You are viewing a plain text version of this content. The canonical link for it is here.
Posted to user@hbase.apache.org by Bryan Keller <br...@gmail.com> on 2011/04/07 09:24:02 UTC

Is there a setting to cap row size?

I have a wide table schema for an HBase table, where I model a one-to-many relationship of purchase orders and line items. Each row is a purchase order, and I add columns for each line item. Under normal circumstances I don't expect more than a few thousand columns per row, totalling less than 1mb per row in general.

In one of my stress tests, I was inserting many line items into the same row. Eventually, the row's region server shut down. In the log there was an IOException with an error about the wite-ahead log failing to close, with the subsequent regionserver shutdown.
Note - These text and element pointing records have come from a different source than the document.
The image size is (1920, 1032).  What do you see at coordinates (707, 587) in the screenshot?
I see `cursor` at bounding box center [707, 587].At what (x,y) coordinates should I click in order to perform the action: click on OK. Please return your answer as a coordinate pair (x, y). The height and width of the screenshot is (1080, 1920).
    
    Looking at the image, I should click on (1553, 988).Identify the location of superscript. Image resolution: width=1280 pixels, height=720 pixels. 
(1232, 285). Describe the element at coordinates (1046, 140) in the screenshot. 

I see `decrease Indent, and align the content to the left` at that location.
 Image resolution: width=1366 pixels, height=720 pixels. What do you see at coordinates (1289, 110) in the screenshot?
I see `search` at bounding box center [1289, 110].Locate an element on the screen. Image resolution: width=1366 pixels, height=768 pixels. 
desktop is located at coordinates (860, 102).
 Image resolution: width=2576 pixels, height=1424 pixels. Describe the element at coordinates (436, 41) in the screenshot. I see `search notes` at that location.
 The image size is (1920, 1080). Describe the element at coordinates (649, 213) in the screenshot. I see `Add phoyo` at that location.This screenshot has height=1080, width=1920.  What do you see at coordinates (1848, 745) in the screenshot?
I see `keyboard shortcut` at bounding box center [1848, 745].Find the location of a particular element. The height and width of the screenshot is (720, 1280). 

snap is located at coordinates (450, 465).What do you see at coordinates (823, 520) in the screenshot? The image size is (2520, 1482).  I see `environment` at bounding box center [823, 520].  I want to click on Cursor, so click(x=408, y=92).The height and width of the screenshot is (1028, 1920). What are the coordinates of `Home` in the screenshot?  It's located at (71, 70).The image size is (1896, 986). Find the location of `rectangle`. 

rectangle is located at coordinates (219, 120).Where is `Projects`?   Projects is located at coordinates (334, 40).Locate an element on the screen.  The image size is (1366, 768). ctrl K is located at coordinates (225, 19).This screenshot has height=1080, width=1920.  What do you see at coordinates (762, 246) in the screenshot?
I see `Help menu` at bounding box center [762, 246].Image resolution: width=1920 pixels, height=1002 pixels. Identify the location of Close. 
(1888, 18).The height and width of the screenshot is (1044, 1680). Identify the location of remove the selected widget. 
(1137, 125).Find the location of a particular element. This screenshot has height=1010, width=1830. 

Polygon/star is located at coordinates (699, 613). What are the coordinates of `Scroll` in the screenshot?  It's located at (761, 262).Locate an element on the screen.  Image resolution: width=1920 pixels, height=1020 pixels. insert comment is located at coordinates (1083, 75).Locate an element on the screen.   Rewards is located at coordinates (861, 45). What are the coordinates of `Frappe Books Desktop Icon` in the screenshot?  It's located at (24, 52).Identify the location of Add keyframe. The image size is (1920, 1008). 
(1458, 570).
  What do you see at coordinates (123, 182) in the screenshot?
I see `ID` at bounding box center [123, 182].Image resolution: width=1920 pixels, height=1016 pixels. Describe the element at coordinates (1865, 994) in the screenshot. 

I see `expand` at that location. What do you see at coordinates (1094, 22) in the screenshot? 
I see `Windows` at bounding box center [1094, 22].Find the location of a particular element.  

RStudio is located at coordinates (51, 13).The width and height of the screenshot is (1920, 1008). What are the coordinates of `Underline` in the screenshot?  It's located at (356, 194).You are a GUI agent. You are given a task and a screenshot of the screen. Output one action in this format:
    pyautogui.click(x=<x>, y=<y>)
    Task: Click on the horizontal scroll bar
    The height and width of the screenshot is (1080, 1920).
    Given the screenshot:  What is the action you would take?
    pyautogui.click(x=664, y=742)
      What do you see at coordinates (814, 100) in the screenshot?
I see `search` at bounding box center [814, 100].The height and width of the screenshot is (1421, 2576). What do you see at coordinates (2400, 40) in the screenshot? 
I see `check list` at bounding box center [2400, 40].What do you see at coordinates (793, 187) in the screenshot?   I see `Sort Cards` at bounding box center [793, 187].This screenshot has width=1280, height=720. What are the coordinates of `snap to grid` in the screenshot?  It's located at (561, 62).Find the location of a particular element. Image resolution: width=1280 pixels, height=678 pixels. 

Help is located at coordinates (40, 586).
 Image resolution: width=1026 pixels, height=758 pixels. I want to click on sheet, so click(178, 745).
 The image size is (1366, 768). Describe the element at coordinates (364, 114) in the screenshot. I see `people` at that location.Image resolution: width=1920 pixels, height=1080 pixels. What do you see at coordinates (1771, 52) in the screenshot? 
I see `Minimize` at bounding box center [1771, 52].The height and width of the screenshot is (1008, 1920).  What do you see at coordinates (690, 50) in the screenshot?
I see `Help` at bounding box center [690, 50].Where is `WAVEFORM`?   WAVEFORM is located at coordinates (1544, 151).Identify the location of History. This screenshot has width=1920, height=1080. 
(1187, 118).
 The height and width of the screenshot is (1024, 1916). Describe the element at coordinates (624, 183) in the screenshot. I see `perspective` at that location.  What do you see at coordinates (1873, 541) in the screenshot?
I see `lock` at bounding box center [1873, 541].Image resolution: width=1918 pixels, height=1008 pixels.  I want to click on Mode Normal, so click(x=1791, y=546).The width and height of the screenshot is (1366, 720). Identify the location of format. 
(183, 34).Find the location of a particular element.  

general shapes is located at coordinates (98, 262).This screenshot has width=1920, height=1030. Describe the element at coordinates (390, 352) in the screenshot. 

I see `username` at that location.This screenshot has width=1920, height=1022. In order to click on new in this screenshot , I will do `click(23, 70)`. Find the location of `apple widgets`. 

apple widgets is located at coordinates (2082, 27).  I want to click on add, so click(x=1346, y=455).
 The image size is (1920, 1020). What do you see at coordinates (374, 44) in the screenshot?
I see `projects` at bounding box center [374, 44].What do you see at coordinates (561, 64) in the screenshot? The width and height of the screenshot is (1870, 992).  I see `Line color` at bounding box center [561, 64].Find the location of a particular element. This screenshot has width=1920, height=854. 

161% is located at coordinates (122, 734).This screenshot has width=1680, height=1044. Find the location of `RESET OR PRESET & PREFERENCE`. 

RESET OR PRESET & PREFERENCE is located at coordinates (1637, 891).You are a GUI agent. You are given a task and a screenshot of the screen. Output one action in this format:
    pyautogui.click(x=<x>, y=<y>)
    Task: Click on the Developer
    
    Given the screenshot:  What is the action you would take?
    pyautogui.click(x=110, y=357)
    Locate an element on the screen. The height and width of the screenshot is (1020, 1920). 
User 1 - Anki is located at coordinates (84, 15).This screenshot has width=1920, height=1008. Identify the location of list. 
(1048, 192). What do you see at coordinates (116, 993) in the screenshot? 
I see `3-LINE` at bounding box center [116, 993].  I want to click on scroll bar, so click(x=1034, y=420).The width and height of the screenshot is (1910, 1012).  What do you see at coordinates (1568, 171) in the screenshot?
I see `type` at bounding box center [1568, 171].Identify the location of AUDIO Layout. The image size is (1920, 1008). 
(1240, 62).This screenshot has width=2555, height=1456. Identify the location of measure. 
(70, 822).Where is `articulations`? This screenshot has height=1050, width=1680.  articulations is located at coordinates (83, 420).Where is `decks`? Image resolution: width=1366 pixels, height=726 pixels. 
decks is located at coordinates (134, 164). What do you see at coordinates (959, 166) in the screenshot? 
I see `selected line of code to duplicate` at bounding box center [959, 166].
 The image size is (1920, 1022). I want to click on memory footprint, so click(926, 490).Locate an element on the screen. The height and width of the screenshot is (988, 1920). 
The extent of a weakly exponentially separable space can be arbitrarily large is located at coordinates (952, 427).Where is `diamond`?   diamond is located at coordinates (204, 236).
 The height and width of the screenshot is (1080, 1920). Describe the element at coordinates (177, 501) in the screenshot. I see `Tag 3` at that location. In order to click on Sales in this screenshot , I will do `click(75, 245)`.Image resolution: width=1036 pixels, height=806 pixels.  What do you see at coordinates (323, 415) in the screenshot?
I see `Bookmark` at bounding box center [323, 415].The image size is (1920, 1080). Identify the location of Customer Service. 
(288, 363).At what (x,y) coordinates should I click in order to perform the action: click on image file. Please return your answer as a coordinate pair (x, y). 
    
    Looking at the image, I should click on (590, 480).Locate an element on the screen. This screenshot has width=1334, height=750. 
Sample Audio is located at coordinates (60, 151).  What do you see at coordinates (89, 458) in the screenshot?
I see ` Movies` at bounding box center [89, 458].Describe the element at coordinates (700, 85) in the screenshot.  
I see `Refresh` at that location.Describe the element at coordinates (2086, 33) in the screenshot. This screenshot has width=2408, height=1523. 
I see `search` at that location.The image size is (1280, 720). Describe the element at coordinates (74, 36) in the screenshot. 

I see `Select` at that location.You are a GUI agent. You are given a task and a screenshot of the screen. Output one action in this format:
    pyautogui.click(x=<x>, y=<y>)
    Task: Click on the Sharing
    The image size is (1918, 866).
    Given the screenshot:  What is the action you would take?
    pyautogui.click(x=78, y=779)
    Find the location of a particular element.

Once in this state, the only way I could manage to get my system functional again was to wipe the /hbase directory in HDFS and start from scratch.

To avoid having my system susceptible to total data loss due to some bad import data or the like, I'd like to limit the size of the row so it will simply throw an exception if it reaches a certain size (either in bytes or in number of columns). Does such a setting exist?

Re: Is there a setting to cap row size?

Posted by Ryan Rawson <ry...@gmail.com>.
Sounds like you are having a HDFS related problem.  Check those
datanode logs for errors.

As for a setting for max row size, this might not be so easy to do,
since during the Put time we don't actually know anything about the
existing row data. To find that out we'd have to go and read the row
first then make a decision.

There are some sources for how HBase stores on disk, we are also very
similar to the bigtable paper.

-ryan

On Thu, Apr 7, 2011 at 7:24 AM, Bryan Keller <br...@gmail.com> wrote:
> I have a wide table schema for an HBase table, where I model a one-to-many relationship of purchase orders and line items. Each row is a purchase order, and I add columns for each line item. Under normal circumstances I don't expect more than a few thousand columns per row, totalling less than 1mb per row in general.
>
> In one of my stress tests, I was inserting many line items into the same row. Eventually, the row's region server shut down. In the log there was an IOException with an error about the wite-ahead log failing to close, with the subsequent regionserver shutdown.
>
> Once in this state, the only way I could manage to get my system functional again was to wipe the /hbase directory in HDFS and start from scratch.
>
> To avoid having my system susceptible to total data loss due to some bad import data or the like, I'd like to limit the size of the row so it will simply throw an exception if it reaches a certain size (either in bytes or in number of columns). Does such a setting exist?